Issues and Conclusions
The product positioning of any GPU is really what determines if it is going to be a success. Take the best performing card in the world, ask $1000 for it, and you’ll surely fail. Take the same card and sell it for $300 and you have a winner. Price and performance play a delicate balancing game in the GPU world.
This is where ATI sees the X800 XL 512 MB card fitting in with the current GPU options. Being placed firmly between the 6800 GT and 6800 Ultra card from NVIDIA, the X800 XL 512 MB is in a good position to make some consumers happy. It does seem to out perform the 6800 GT pretty well, though the 256 MB card did so on a similar scale too. Looking at that table above, you have to ask yourself, are you going to pay an additional $100 for a 512 MB card vs a 256 MB card?
The X800 XL 512 MB card also adds to the complexity of deciding what new video card to buy. Do we really need to have different cards, with different numbers of pixel pipes? What about vertex shaders, memory configuration, and whatever else all priced $50 apart, from $50 to $500? Right now it’s pretty confusing for consumers, but now add a new ATI card to the mix. It’s going to get a whole lot worse when the new GPU refreshes hit this summer adding themselves to the already heaving mix of graphics cards options. Should make for some interesting reviews though!
This is a pretty hyped up term that is overly used by both GPU companies. Does “HD gaming” really exist? What defines it? Nobody knows, and if they do, their lying.
To ATI, HD gaming refers to ultra-high-resolution gaming. We’re talking 2048×1536 resolutions with 4xAA and 8xAF. Sounds pretty nice, right? Too bad I don’t have a monitor here that will push that resolution otherwise I might have tried to play around with it. Instead, take a look at what results ATI had comparing their 256 MB and 512 MB X800 XL cards.
Both Half-Life and Far Cry at this level see some nice gains, up to 55% frame rate increases. It will be some time before this resolution becomes a viable option for home users even though the price tag of entry isn’t extremely high. You can find Viewsonic monitors that can do 2048×1536 at 68 Hz for under $500.

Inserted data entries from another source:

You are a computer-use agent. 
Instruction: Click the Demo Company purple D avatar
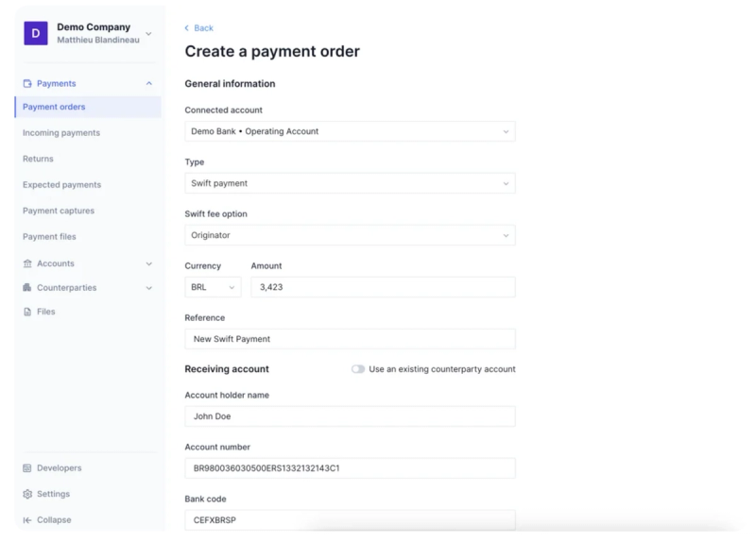[x=36, y=33]
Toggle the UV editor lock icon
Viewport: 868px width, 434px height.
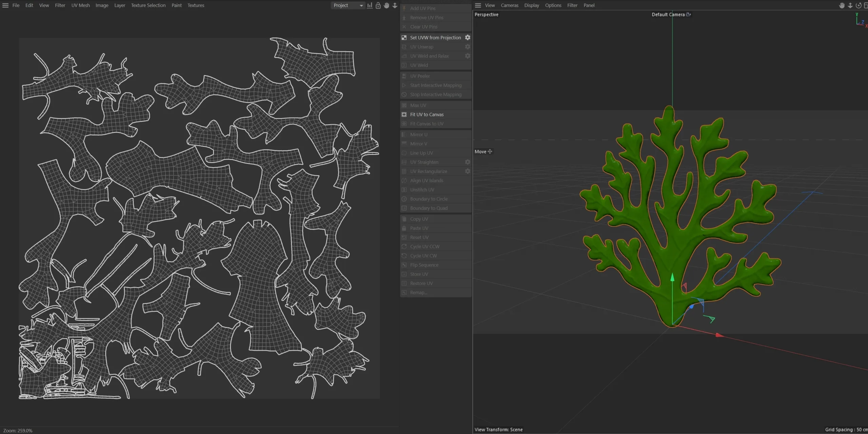(x=378, y=5)
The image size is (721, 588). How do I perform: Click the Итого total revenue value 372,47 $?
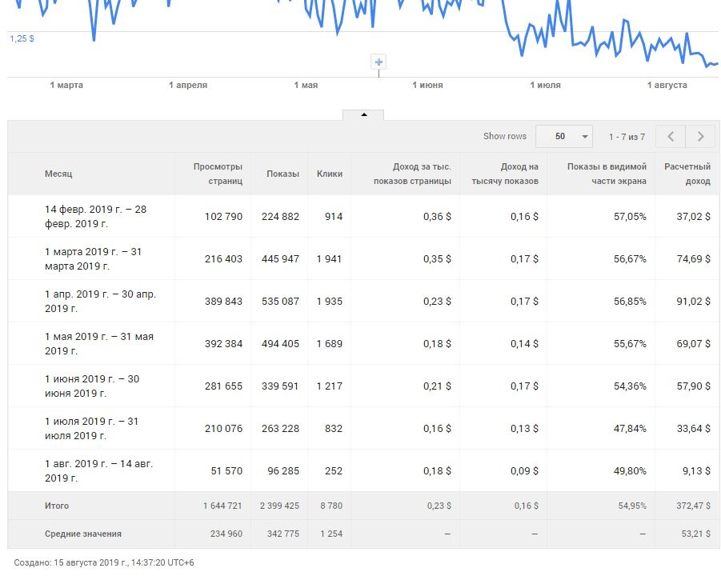tap(692, 506)
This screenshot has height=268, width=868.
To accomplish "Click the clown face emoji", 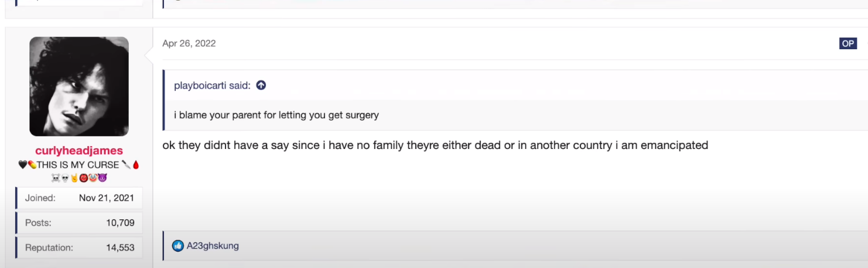I will point(93,178).
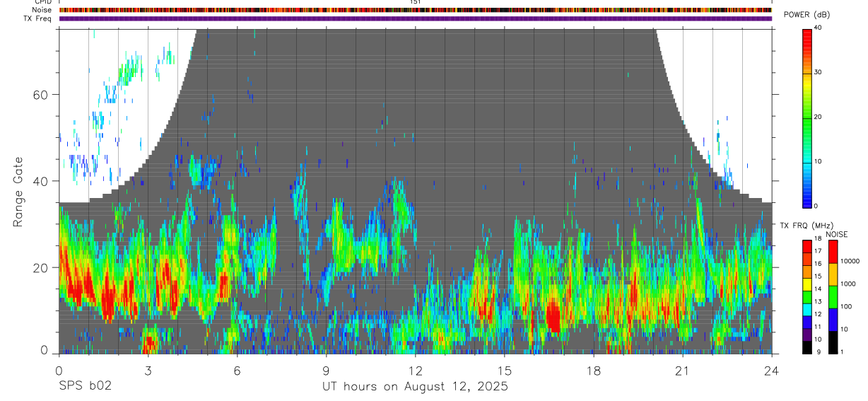Click the SPS b02 station label
The width and height of the screenshot is (868, 401).
pyautogui.click(x=85, y=386)
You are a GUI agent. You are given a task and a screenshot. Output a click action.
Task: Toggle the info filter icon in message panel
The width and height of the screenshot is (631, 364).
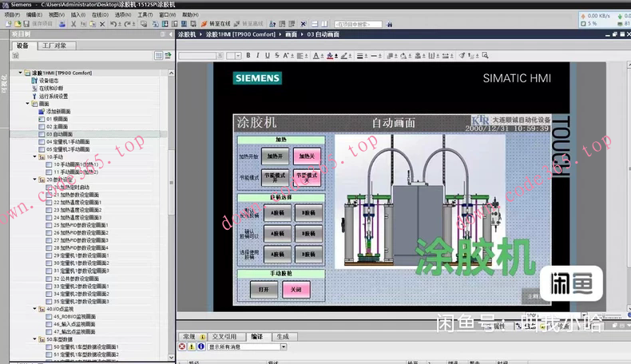[x=201, y=347]
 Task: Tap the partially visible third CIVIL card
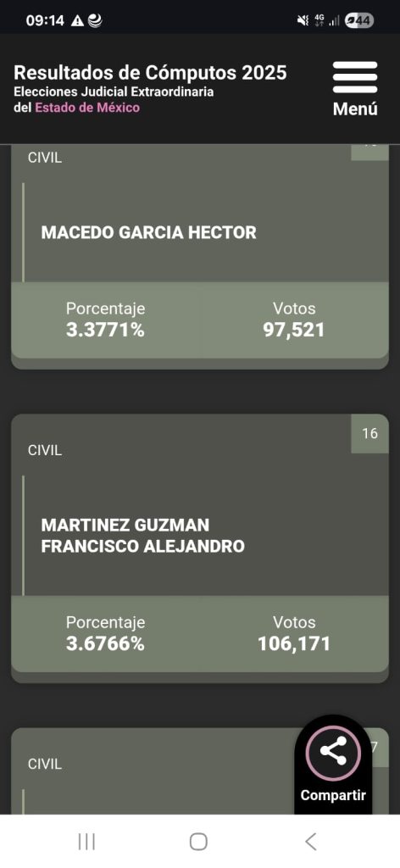[x=155, y=771]
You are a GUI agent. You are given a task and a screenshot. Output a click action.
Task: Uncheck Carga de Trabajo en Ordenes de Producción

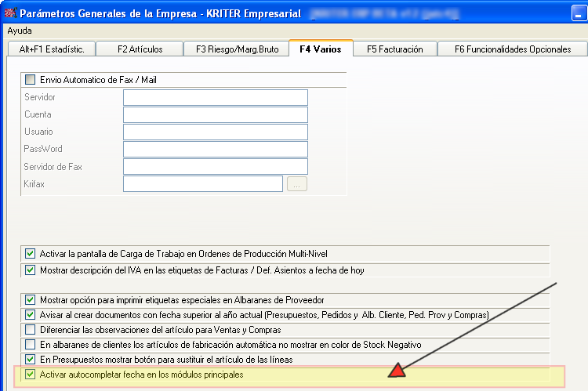31,254
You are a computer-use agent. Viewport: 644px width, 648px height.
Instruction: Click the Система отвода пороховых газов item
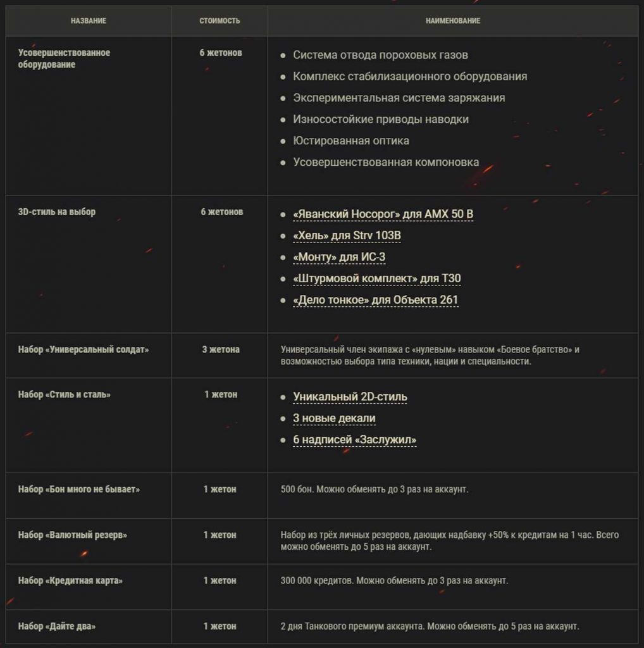[x=380, y=55]
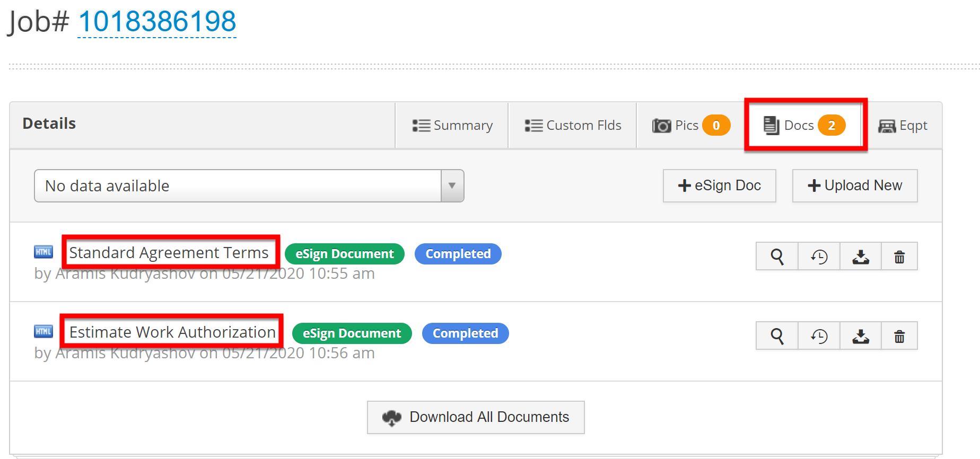Open the Custom Flds tab
Viewport: 980px width, 459px height.
point(573,126)
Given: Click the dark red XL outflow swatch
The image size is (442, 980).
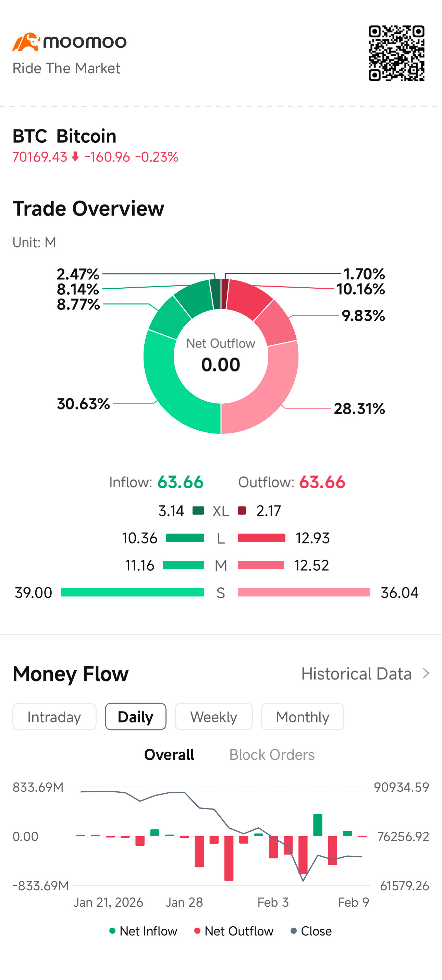Looking at the screenshot, I should pos(242,511).
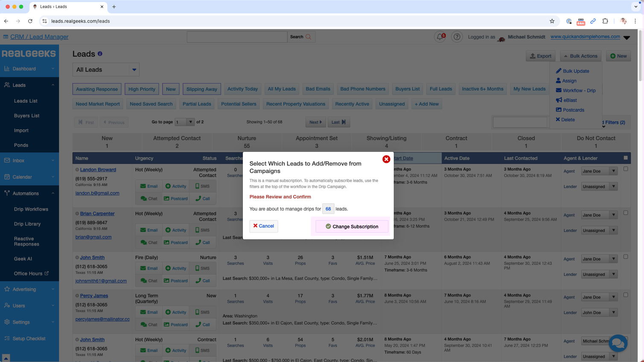Open the chat bubble widget
This screenshot has height=362, width=644.
click(618, 343)
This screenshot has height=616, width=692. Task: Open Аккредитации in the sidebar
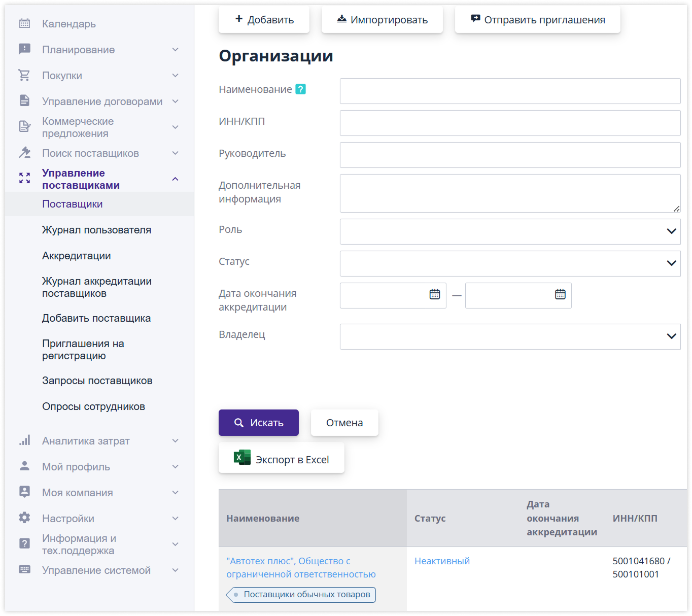pyautogui.click(x=76, y=256)
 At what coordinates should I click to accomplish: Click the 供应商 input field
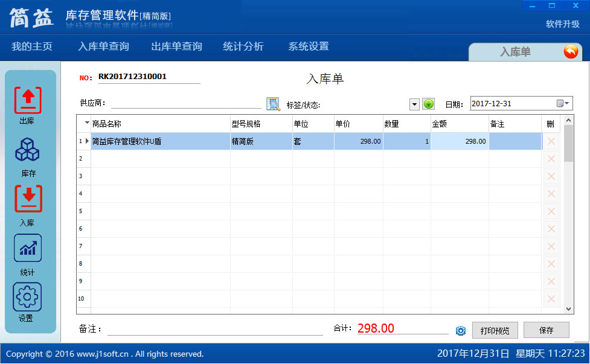[x=186, y=103]
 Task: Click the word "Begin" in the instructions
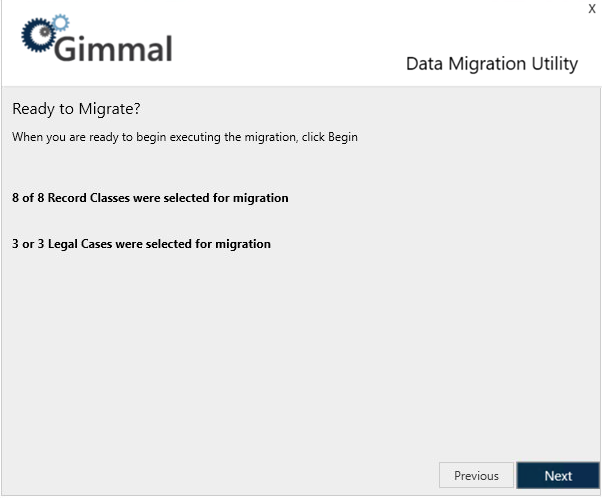[343, 137]
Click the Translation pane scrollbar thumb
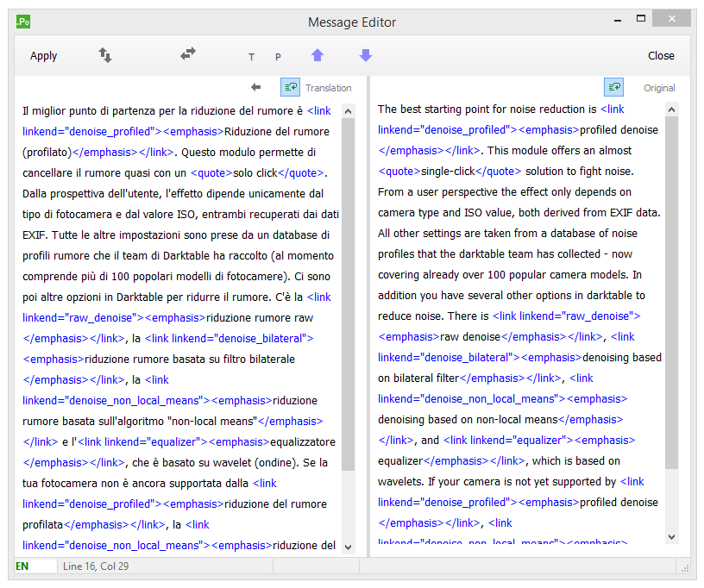The image size is (704, 588). click(x=348, y=293)
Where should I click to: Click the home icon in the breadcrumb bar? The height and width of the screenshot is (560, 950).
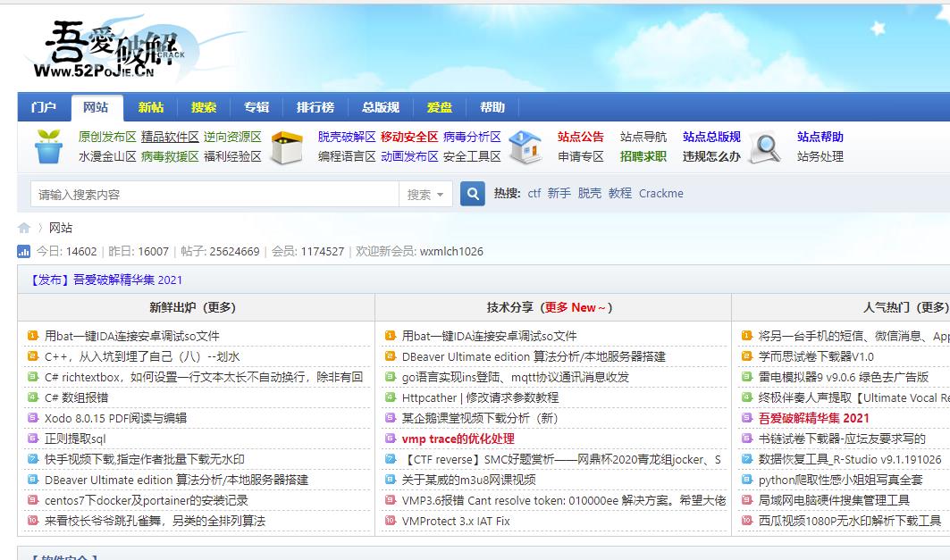(x=23, y=228)
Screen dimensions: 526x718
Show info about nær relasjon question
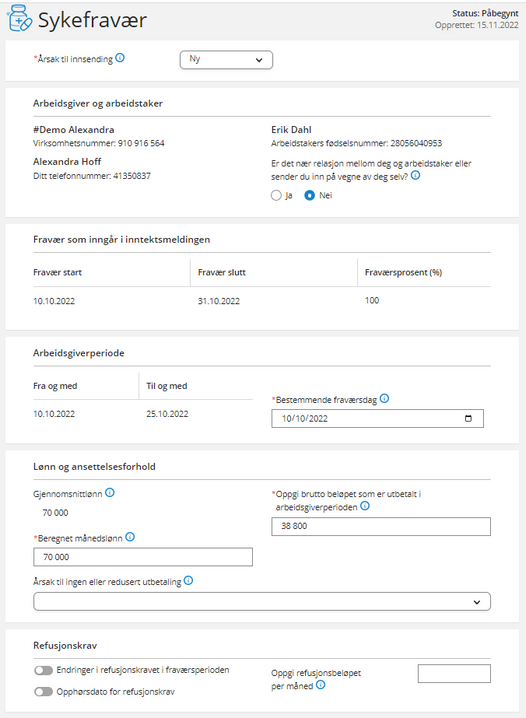coord(415,175)
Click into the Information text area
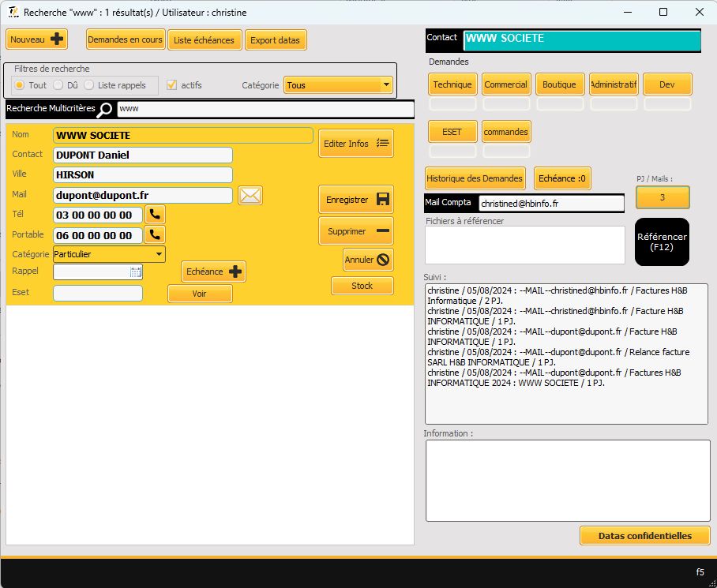 (567, 480)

Final Thoughts – Do you need a 512 MB video card?
Our benchmark results did show a noticeable gain in gameplay performance when moving from the 256 MB X800 XL to the 512 MB version. Of course, this is only possible when you are running at the highest possible resolution, with all the eye candy and in-game features turned all the way up. Hopefully though, if you are buying a $450 video card, you plan to do that anyway.
That being said, if you don’t plan on running at resolutions that high, then the additional memory isn’t going to do squat for you. If you are happy with lower rez, or even need to run at 1024×768 because of lack of CPU power, then you should definitely look toward the cheaper model of the X800 XL.
The argument could also be made that current games don’t NEED to have the 512 MB card, so why should you bother buying one now? ATI and NVIDIA will tell you that you are simply preparing for the next wave of game engines to take advantage of them, and you’ll already be prepared. But as we all well know, if both ATI and NVIDIA are following the regular 6-8 month refresh cycle, then we all expect new cards coming up this summer. You can count on those next-gen cards having 512 MB, or at least a 512 MB option.
Overall, I was impressed with the performance of the X800 XL 512 MB card, but not enough to go out and buy one just yet. Performance junkies may want to run out and try to find the first on the shelf, but most users will be more than happy with a 256 MB card until the next GPUs hit the market later this year.